# Work request:
In full and without deviation, reproduce the records that follow.
[[ Data to use open ]]
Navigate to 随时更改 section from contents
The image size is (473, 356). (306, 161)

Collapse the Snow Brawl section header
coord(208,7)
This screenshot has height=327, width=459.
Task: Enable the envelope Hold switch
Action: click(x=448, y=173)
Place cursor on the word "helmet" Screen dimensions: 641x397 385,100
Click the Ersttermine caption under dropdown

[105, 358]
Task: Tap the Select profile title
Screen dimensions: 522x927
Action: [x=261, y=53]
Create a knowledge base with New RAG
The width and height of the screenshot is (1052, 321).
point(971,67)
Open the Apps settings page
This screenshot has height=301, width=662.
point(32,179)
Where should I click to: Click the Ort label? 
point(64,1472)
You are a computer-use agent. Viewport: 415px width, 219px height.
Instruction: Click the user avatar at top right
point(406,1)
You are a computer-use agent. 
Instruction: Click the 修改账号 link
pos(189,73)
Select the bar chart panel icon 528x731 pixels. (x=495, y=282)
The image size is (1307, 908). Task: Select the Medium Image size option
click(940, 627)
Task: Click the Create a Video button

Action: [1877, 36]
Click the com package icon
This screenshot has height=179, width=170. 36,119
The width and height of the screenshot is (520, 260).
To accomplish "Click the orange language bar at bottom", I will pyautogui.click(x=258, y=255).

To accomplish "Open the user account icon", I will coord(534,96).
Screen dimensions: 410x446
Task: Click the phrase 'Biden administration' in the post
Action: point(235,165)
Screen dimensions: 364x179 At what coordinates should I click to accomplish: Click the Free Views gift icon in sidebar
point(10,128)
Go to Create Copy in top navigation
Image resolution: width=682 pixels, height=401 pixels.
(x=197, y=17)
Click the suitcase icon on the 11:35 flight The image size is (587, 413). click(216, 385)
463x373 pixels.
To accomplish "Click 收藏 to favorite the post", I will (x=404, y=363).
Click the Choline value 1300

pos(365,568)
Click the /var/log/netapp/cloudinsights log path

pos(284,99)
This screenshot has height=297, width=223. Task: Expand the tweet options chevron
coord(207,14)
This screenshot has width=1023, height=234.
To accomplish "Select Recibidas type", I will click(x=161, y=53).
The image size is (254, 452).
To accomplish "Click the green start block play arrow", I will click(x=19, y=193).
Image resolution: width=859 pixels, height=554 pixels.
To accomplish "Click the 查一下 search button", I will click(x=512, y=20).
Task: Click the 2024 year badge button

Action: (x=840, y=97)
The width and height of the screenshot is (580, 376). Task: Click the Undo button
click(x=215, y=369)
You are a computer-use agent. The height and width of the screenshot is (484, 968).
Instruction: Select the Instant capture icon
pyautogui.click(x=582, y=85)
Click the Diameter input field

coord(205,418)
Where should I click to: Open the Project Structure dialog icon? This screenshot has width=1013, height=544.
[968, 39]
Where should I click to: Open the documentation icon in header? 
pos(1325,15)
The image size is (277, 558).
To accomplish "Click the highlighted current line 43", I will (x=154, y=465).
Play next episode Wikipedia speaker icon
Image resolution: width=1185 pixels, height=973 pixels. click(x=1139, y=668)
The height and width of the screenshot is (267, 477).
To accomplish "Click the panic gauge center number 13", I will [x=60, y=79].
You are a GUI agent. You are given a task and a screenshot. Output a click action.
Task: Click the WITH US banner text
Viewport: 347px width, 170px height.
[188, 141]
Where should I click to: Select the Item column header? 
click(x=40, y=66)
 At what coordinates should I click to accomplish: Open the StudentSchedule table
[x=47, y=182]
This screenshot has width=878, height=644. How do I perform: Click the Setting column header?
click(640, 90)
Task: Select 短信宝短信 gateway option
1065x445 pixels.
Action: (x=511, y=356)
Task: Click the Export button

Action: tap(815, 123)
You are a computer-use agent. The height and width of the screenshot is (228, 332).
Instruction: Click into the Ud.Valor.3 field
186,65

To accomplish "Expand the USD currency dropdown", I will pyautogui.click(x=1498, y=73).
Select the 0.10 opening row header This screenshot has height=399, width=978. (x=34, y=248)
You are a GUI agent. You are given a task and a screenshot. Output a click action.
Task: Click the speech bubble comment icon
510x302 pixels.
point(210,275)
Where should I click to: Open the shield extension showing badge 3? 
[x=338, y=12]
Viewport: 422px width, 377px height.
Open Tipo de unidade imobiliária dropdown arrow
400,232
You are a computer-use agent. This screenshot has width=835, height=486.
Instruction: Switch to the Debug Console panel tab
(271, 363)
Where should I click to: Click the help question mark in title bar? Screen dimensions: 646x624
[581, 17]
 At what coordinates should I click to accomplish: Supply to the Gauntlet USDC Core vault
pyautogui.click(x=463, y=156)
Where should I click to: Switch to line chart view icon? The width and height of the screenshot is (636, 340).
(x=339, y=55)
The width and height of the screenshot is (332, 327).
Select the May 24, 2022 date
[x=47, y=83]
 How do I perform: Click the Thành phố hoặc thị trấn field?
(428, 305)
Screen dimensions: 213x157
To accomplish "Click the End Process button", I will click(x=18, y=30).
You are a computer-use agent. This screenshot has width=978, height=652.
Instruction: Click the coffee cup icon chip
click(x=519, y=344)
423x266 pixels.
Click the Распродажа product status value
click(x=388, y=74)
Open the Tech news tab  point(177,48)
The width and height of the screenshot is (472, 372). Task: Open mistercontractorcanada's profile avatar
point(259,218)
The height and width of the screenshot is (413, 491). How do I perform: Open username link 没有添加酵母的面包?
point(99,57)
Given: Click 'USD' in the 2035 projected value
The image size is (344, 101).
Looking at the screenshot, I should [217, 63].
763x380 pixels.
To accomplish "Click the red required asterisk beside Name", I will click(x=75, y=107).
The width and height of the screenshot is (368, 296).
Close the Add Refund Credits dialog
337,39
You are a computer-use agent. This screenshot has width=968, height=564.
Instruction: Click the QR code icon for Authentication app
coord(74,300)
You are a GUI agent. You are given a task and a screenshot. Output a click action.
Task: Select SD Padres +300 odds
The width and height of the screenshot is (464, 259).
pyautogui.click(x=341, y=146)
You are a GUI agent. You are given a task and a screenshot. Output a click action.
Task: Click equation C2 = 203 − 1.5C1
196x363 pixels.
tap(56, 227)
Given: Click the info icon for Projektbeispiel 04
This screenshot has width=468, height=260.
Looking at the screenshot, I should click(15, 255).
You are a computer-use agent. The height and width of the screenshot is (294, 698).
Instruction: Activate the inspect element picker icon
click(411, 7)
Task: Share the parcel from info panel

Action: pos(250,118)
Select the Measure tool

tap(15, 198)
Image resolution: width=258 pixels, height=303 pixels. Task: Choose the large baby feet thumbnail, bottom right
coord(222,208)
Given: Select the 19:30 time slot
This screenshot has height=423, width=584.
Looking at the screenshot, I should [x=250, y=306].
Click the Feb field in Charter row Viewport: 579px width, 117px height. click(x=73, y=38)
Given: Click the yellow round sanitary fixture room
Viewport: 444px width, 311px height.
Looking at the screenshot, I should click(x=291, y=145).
[[ Data to use closed ]]
# Response for this exercise:
Navigate to 随时更改 section from contents
The image size is (473, 356). (306, 161)

Collapse the Snow Brawl section header
coord(208,7)
This screenshot has height=327, width=459.
Task: Enable the envelope Hold switch
Action: click(x=448, y=173)
Place cursor on the word "helmet" Screen dimensions: 641x397 385,100
Click the Ersttermine caption under dropdown

[105, 358]
Task: Tap the Select profile title
Screen dimensions: 522x927
Action: [x=261, y=53]
Create a knowledge base with New RAG
The width and height of the screenshot is (1052, 321).
point(971,67)
Open the Apps settings page
This screenshot has height=301, width=662.
point(32,179)
Where should I click to: Click the Ort label? 
point(64,1472)
You are a computer-use agent. Viewport: 415px width, 219px height.
Instruction: Click the user avatar at top right
point(406,1)
You are a computer-use agent. 
Instruction: Click the 修改账号 link
pos(189,73)
Select the bar chart panel icon 528x731 pixels. (x=495, y=282)
The image size is (1307, 908). Task: Select the Medium Image size option
click(940, 627)
Task: Click the Create a Video button

Action: [1877, 36]
Click the com package icon
This screenshot has height=179, width=170. 36,119
The width and height of the screenshot is (520, 260).
To accomplish "Click the orange language bar at bottom", I will pyautogui.click(x=258, y=255).

To accomplish "Open the user account icon", I will coord(534,96).
Screen dimensions: 410x446
Task: Click the phrase 'Biden administration' in the post
Action: point(235,165)
Screen dimensions: 364x179 At what coordinates should I click to accomplish: Click the Free Views gift icon in sidebar
point(10,128)
Go to Create Copy in top navigation
Image resolution: width=682 pixels, height=401 pixels.
(x=197, y=17)
Click the suitcase icon on the 11:35 flight The image size is (587, 413). click(216, 385)
463x373 pixels.
To accomplish "Click 收藏 to favorite the post", I will (x=404, y=363).
Click the Choline value 1300

pos(365,568)
Click the /var/log/netapp/cloudinsights log path

pos(284,99)
This screenshot has height=297, width=223. Task: Expand the tweet options chevron
coord(207,14)
This screenshot has width=1023, height=234.
To accomplish "Select Recibidas type", I will click(x=161, y=53).
The image size is (254, 452).
To accomplish "Click the green start block play arrow", I will click(x=19, y=193).
Image resolution: width=859 pixels, height=554 pixels.
To accomplish "Click the 查一下 search button", I will click(x=512, y=20).
Task: Click the 2024 year badge button

Action: (x=840, y=97)
The width and height of the screenshot is (580, 376). Task: Click the Undo button
click(x=215, y=369)
You are a computer-use agent. The height and width of the screenshot is (484, 968).
Instruction: Select the Instant capture icon
pyautogui.click(x=582, y=85)
Click the Diameter input field

coord(205,418)
Where should I click to: Open the Project Structure dialog icon? This screenshot has width=1013, height=544.
[968, 39]
Where should I click to: Open the documentation icon in header? 
pos(1325,15)
The image size is (277, 558).
To accomplish "Click the highlighted current line 43", I will (x=154, y=465).
Play next episode Wikipedia speaker icon
Image resolution: width=1185 pixels, height=973 pixels. click(x=1139, y=668)
The height and width of the screenshot is (267, 477).
To accomplish "Click the panic gauge center number 13", I will [x=60, y=79].
You are a GUI agent. You are given a task and a screenshot. Output a click action.
Task: Click the WITH US banner text
Viewport: 347px width, 170px height.
[188, 141]
Where should I click to: Select the Item column header? 
click(x=40, y=66)
 At what coordinates should I click to accomplish: Open the StudentSchedule table
[x=47, y=182]
This screenshot has width=878, height=644. How do I perform: Click the Setting column header?
click(640, 90)
Task: Select 短信宝短信 gateway option
1065x445 pixels.
Action: (x=511, y=356)
Task: Click the Export button

Action: tap(815, 123)
You are a computer-use agent. The height and width of the screenshot is (228, 332).
Instruction: Click into the Ud.Valor.3 field
186,65

To accomplish "Expand the USD currency dropdown", I will pyautogui.click(x=1498, y=73).
Select the 0.10 opening row header This screenshot has height=399, width=978. (x=34, y=248)
You are a GUI agent. You are given a task and a screenshot. Output a click action.
Task: Click the speech bubble comment icon
510x302 pixels.
point(210,275)
Where should I click to: Open the shield extension showing badge 3? 
[x=338, y=12]
Viewport: 422px width, 377px height.
Open Tipo de unidade imobiliária dropdown arrow
400,232
You are a computer-use agent. This screenshot has width=835, height=486.
Instruction: Switch to the Debug Console panel tab
(271, 363)
Where should I click to: Click the help question mark in title bar? Screen dimensions: 646x624
[581, 17]
 At what coordinates should I click to accomplish: Supply to the Gauntlet USDC Core vault
pyautogui.click(x=463, y=156)
Where should I click to: Switch to line chart view icon? The width and height of the screenshot is (636, 340).
(x=339, y=55)
The width and height of the screenshot is (332, 327).
Select the May 24, 2022 date
[x=47, y=83]
 How do I perform: Click the Thành phố hoặc thị trấn field?
(428, 305)
Screen dimensions: 213x157
To accomplish "Click the End Process button", I will click(x=18, y=30).
You are a computer-use agent. This screenshot has width=978, height=652.
Instruction: Click the coffee cup icon chip
click(x=519, y=344)
423x266 pixels.
Click the Распродажа product status value
click(x=388, y=74)
Open the Tech news tab  point(177,48)
The width and height of the screenshot is (472, 372). Task: Open mistercontractorcanada's profile avatar
point(259,218)
The height and width of the screenshot is (413, 491). How do I perform: Open username link 没有添加酵母的面包?
point(99,57)
Given: Click 'USD' in the 2035 projected value
The image size is (344, 101).
Looking at the screenshot, I should [217, 63].
763x380 pixels.
To accomplish "Click the red required asterisk beside Name", I will click(x=75, y=107).
The width and height of the screenshot is (368, 296).
Close the Add Refund Credits dialog
337,39
You are a computer-use agent. This screenshot has width=968, height=564.
Instruction: Click the QR code icon for Authentication app
coord(74,300)
You are a GUI agent. You are given a task and a screenshot. Output a click action.
Task: Select SD Padres +300 odds
The width and height of the screenshot is (464, 259).
pyautogui.click(x=341, y=146)
You are a GUI agent. You are given a task and a screenshot. Output a click action.
Task: Click equation C2 = 203 − 1.5C1
196x363 pixels.
tap(56, 227)
Given: Click the info icon for Projektbeispiel 04
This screenshot has width=468, height=260.
Looking at the screenshot, I should click(15, 255).
You are a computer-use agent. The height and width of the screenshot is (294, 698).
Instruction: Activate the inspect element picker icon
click(411, 7)
Task: Share the parcel from info panel

Action: pos(250,118)
Select the Measure tool

tap(15, 198)
Image resolution: width=258 pixels, height=303 pixels. Task: Choose the large baby feet thumbnail, bottom right
coord(222,208)
Given: Select the 19:30 time slot
This screenshot has height=423, width=584.
Looking at the screenshot, I should [x=250, y=306].
Click the Feb field in Charter row Viewport: 579px width, 117px height. click(x=73, y=38)
Given: Click the yellow round sanitary fixture room
Viewport: 444px width, 311px height.
Looking at the screenshot, I should click(x=291, y=145).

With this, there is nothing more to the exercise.